ACTIVITY
What is the count of lines in the data that hold the string "below"? State the number alone.

——————————

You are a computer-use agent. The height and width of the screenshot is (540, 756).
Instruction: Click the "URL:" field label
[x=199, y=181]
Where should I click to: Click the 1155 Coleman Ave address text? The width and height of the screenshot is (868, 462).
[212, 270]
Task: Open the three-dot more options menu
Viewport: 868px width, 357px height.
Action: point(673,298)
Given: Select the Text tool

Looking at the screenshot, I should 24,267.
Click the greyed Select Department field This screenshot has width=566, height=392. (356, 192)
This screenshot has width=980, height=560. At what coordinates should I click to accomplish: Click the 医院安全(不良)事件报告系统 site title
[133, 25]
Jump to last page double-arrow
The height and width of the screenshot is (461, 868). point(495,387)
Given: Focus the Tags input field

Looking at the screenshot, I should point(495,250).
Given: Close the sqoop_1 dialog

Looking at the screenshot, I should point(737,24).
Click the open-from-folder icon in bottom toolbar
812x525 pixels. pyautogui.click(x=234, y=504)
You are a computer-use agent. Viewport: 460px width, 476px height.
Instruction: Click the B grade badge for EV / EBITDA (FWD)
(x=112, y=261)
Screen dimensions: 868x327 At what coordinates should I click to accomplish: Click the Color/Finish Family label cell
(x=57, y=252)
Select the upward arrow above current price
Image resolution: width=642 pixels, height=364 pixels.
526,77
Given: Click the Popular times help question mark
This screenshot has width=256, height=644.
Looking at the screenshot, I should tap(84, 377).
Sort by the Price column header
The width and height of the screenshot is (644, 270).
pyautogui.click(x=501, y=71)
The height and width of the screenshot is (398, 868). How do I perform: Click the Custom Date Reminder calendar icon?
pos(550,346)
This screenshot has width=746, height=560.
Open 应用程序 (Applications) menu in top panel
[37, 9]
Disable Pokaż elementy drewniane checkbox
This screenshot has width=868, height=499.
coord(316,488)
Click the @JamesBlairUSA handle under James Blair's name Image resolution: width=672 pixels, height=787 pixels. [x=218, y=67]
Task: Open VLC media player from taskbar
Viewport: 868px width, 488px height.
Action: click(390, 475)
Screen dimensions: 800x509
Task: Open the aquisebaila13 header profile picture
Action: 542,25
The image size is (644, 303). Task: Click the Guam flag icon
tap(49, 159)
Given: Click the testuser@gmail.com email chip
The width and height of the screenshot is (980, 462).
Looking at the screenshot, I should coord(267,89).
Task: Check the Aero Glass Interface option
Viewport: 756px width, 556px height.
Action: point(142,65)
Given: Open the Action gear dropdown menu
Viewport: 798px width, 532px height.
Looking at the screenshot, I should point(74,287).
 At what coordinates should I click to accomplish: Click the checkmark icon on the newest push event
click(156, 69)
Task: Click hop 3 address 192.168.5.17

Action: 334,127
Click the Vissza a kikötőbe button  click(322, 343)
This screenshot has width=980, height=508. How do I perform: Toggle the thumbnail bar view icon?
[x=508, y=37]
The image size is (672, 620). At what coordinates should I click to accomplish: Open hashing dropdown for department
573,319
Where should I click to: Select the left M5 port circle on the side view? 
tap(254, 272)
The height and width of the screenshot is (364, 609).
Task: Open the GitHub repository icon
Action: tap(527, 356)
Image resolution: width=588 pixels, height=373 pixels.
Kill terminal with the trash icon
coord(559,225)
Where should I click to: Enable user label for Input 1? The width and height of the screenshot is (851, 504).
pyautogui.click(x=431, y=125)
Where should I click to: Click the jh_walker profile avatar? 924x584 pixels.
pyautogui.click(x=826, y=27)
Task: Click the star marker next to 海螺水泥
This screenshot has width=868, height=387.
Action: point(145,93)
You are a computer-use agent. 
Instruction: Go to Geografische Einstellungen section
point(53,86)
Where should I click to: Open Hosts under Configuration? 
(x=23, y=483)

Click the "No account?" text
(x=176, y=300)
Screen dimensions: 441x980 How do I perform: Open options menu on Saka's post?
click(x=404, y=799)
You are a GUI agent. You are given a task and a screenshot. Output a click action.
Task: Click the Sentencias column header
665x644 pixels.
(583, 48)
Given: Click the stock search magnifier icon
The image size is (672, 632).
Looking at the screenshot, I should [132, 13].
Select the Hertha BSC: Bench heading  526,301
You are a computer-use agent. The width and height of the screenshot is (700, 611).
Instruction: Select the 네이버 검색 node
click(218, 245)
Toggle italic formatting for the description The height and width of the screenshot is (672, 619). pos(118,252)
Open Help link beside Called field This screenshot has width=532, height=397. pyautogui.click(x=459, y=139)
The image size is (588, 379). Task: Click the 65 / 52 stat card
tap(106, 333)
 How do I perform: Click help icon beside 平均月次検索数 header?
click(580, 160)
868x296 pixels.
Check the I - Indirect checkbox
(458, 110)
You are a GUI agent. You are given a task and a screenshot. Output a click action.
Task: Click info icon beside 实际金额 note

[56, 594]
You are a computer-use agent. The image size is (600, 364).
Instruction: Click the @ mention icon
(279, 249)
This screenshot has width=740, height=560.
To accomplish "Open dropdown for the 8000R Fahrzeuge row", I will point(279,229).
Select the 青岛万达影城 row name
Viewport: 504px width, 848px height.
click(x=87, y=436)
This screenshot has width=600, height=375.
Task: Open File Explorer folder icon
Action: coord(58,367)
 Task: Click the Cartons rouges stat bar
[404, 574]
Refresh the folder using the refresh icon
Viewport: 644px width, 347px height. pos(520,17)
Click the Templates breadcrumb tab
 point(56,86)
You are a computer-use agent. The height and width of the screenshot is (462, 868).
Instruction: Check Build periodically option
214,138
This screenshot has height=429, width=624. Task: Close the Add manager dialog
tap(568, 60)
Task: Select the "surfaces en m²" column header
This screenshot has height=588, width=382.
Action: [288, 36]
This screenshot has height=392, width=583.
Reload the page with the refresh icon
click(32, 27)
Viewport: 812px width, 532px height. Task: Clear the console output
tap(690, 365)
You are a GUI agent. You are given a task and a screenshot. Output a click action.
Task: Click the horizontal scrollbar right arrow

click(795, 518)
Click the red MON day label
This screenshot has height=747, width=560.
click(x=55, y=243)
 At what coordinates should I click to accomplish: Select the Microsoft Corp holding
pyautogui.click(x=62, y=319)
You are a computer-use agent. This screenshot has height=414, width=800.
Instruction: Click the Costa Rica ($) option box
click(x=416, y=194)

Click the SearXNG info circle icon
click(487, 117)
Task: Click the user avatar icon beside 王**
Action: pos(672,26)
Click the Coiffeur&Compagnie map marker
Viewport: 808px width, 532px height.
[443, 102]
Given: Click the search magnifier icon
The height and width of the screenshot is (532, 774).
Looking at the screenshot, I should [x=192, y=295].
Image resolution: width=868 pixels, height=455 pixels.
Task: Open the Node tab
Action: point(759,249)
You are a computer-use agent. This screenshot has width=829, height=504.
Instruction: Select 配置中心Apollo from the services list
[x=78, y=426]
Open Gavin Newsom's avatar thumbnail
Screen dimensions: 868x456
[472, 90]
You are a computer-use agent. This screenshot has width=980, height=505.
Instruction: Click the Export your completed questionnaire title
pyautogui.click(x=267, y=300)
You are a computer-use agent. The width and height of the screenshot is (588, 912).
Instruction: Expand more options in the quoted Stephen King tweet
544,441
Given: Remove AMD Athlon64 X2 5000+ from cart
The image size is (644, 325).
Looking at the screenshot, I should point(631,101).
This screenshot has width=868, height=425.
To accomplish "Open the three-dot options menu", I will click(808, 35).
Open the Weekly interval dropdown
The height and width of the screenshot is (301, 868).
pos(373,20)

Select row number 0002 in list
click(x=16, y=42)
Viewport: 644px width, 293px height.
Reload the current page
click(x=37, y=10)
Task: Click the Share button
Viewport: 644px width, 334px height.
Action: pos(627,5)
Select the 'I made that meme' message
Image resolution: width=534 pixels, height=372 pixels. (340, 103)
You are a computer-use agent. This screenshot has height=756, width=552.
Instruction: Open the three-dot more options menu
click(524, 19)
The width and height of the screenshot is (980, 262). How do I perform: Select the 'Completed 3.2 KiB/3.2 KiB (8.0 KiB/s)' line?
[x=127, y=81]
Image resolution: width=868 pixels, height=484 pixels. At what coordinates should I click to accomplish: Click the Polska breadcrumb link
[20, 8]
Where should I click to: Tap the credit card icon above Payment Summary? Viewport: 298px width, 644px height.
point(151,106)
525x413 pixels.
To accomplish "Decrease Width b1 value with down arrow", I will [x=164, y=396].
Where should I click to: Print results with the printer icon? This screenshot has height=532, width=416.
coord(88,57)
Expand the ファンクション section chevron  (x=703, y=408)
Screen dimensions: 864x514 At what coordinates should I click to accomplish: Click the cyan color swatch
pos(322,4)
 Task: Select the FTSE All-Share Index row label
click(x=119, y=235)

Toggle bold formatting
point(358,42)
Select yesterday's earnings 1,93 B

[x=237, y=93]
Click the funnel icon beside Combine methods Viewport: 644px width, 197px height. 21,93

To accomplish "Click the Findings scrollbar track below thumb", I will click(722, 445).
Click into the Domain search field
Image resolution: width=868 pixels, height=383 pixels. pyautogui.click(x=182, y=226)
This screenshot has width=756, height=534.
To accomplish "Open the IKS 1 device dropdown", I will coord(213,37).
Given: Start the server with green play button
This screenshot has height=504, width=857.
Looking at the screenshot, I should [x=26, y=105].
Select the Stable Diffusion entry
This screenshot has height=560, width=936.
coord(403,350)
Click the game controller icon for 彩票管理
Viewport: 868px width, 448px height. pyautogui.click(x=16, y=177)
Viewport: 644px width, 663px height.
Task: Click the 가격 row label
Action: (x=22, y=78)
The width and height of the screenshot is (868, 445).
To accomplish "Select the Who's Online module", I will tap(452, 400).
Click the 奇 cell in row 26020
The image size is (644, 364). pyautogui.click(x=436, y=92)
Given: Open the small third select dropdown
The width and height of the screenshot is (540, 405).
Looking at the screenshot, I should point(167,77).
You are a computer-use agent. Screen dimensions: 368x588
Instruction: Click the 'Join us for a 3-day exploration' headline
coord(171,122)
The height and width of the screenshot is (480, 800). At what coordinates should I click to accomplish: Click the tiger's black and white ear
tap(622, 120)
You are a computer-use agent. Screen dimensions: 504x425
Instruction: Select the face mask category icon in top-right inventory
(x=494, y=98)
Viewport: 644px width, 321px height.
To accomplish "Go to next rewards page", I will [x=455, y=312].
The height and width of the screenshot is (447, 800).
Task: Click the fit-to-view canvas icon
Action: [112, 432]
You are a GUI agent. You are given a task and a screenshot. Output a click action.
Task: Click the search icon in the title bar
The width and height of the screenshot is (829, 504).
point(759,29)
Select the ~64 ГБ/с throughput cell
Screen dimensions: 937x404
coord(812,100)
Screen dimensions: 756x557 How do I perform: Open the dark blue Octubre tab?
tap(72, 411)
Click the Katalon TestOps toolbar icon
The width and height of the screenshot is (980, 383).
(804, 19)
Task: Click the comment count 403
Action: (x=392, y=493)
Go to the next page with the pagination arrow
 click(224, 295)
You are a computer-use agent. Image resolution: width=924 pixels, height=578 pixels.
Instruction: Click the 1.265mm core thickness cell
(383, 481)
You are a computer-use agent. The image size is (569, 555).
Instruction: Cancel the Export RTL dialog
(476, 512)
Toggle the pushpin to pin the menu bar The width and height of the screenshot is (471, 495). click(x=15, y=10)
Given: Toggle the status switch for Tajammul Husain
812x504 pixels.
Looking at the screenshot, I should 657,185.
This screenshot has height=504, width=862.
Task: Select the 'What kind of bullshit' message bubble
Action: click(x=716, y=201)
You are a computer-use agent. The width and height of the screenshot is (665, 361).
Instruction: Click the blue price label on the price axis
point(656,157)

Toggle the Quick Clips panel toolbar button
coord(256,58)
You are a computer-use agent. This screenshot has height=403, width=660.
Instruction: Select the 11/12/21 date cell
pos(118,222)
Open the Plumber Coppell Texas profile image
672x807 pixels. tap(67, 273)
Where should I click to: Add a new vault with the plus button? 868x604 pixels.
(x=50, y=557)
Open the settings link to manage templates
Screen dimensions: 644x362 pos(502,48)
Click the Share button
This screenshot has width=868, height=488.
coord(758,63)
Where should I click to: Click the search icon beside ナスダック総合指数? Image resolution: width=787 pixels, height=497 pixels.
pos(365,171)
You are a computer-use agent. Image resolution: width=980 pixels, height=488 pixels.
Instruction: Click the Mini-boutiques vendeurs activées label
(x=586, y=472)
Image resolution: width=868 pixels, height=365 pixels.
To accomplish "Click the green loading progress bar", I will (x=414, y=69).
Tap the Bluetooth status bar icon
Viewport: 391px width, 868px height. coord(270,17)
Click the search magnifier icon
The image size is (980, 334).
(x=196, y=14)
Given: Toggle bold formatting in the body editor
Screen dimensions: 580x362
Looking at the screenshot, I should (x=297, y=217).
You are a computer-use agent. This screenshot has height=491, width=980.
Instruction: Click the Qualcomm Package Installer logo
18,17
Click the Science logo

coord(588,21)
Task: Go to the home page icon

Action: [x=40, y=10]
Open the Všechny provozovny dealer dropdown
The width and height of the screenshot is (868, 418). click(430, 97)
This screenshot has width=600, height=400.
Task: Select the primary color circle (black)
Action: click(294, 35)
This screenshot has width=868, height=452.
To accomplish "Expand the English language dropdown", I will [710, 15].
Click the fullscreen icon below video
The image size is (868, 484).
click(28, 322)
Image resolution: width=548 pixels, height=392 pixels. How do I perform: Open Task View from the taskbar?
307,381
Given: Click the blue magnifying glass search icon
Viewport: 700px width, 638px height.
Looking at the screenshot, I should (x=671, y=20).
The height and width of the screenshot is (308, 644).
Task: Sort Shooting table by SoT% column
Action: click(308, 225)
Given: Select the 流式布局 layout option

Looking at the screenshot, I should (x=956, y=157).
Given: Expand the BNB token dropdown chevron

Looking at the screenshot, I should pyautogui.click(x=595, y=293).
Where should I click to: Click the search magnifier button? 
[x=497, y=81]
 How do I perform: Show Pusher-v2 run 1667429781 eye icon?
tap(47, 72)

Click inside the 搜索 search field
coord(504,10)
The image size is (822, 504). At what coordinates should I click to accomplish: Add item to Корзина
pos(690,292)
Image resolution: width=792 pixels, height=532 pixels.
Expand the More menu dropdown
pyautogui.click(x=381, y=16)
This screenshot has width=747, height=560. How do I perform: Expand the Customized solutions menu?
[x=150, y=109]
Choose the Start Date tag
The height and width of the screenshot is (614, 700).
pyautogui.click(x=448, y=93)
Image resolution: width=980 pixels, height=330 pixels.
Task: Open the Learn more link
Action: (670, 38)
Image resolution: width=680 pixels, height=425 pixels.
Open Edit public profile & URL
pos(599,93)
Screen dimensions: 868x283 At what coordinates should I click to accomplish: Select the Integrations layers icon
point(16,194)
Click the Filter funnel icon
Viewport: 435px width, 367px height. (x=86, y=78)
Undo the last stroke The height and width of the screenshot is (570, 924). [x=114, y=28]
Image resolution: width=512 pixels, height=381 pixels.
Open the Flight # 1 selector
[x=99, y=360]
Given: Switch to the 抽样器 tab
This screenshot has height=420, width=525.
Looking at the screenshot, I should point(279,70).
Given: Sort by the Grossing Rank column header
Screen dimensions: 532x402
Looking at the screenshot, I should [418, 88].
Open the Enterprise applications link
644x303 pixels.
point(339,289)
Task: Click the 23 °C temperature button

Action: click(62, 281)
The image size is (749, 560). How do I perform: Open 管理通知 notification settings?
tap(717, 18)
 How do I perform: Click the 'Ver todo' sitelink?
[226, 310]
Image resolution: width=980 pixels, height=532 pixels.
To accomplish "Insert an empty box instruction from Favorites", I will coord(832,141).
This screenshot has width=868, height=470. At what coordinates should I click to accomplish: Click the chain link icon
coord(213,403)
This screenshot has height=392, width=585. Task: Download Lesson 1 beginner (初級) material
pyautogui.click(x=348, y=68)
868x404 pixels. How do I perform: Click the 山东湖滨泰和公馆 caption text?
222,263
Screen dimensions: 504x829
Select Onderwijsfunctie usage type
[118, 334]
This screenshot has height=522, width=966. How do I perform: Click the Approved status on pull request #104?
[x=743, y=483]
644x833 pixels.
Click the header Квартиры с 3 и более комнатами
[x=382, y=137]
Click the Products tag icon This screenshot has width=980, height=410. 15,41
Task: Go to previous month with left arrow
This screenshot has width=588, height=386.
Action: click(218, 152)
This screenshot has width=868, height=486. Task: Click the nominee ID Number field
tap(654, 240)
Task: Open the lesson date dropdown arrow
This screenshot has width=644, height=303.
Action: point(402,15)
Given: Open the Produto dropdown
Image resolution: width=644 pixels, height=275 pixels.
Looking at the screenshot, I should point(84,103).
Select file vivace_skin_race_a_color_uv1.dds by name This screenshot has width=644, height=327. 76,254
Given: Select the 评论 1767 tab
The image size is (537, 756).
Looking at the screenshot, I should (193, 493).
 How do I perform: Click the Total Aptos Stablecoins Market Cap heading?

——————————

EXERCISE ANSWER
2